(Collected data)
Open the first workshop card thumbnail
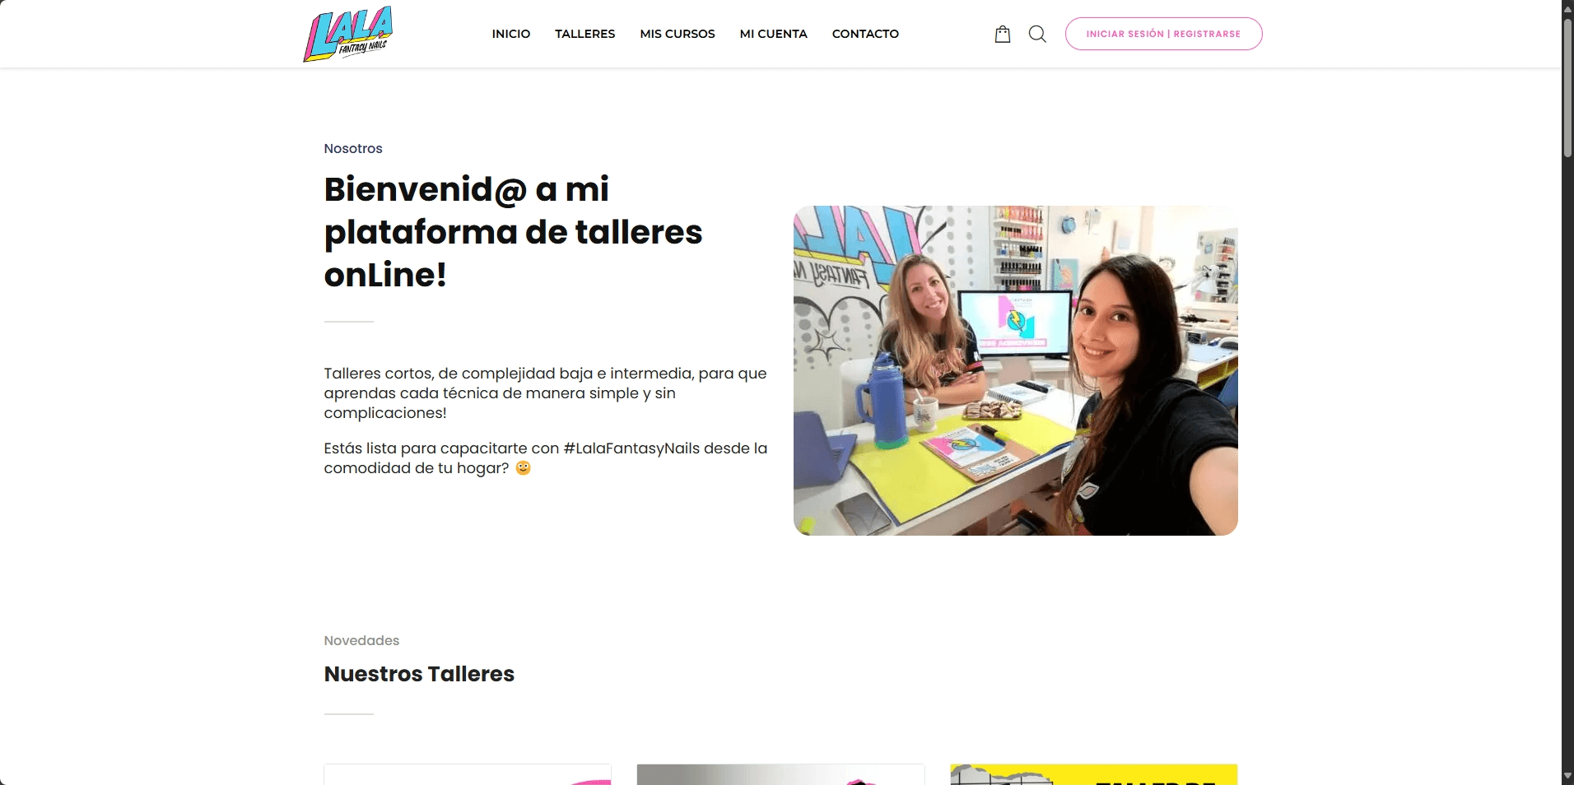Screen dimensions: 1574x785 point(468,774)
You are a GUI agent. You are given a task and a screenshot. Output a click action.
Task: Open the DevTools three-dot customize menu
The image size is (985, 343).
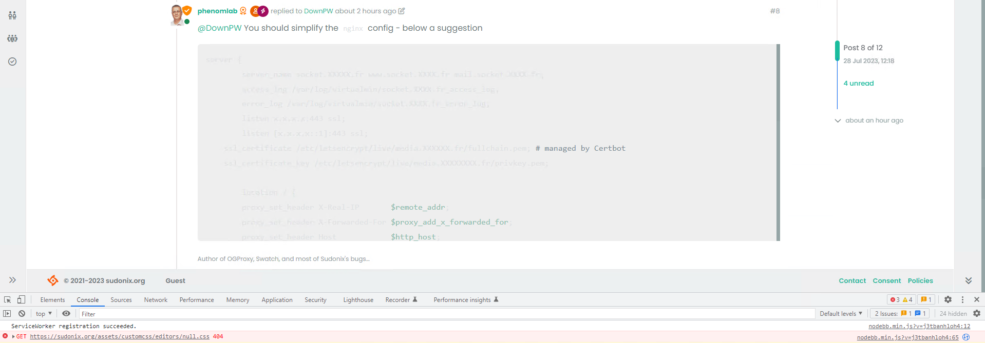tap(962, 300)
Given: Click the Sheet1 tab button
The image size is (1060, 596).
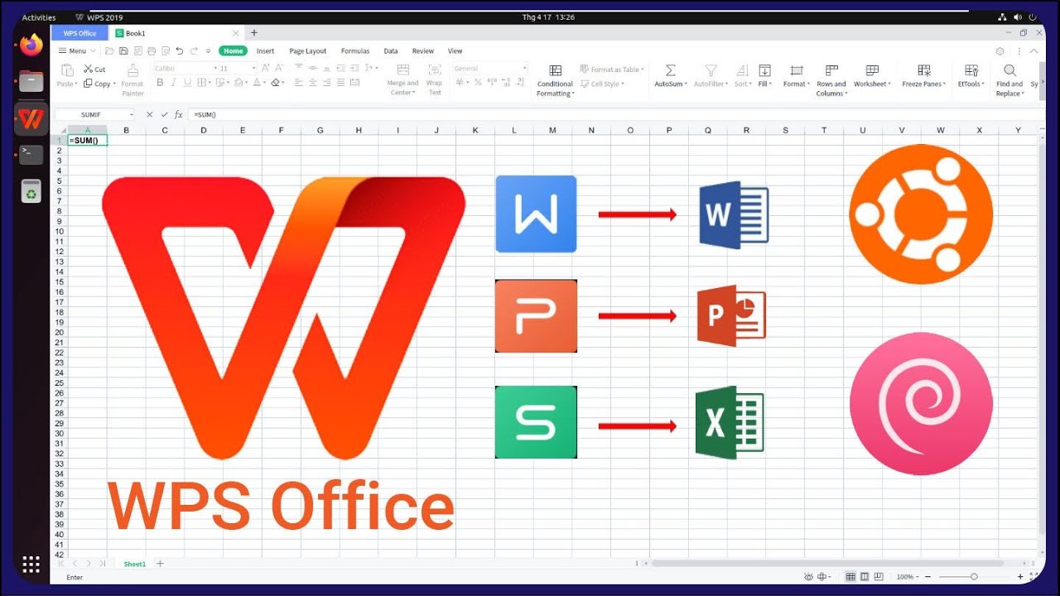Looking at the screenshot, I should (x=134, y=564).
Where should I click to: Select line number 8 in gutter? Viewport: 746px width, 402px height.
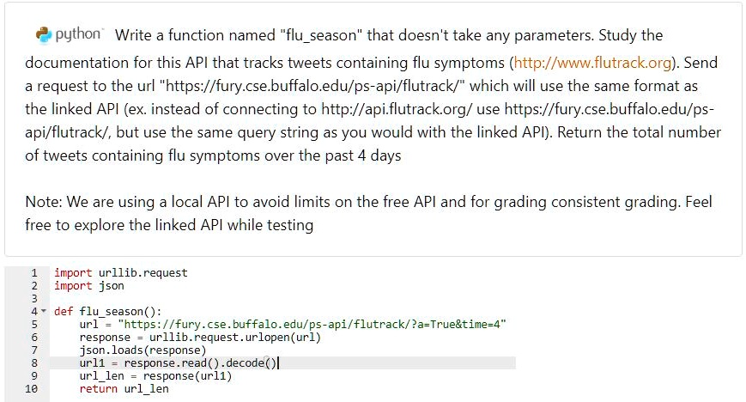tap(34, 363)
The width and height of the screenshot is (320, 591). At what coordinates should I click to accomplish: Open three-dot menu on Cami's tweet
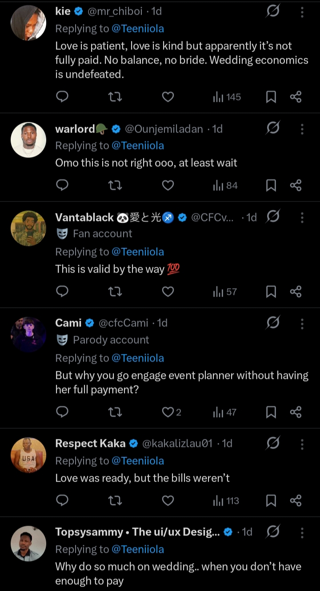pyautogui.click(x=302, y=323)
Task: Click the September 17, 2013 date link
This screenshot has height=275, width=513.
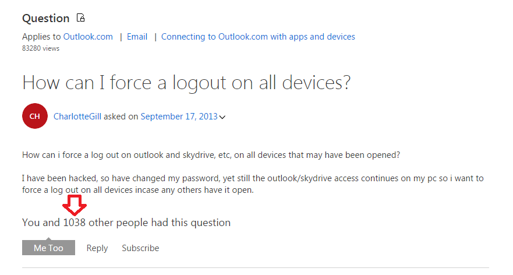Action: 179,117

## PROBLEM REQUIREMENTS
Arrange the material above as a two-column CSV with the headers "prompt" and "response". Give one row for each text and the answer that follows it, with each put in a single quoted field, line breaks replaced by spaces, and pictures left out.

## SOLUTION
prompt,response
"Open the first workshop card thumbnail","Screen dimensions: 1574x785 point(468,774)"
"You are a GUI agent. You are given a task and a screenshot. Output a click action. Task: Open the DevTools three-dot customize menu The image size is (985, 343).","tap(962, 300)"
"Given: Click the Sheet1 tab button The image size is (1060, 596).","Looking at the screenshot, I should (x=134, y=564)."
"Where should I click to: Select line number 8 in gutter? Viewport: 746px width, 402px height.","tap(34, 363)"
"The width and height of the screenshot is (320, 591). At what coordinates should I click to accomplish: Open three-dot menu on Cami's tweet","pyautogui.click(x=302, y=323)"
"Task: Click the September 17, 2013 date link This screenshot has height=275, width=513.","Action: 179,117"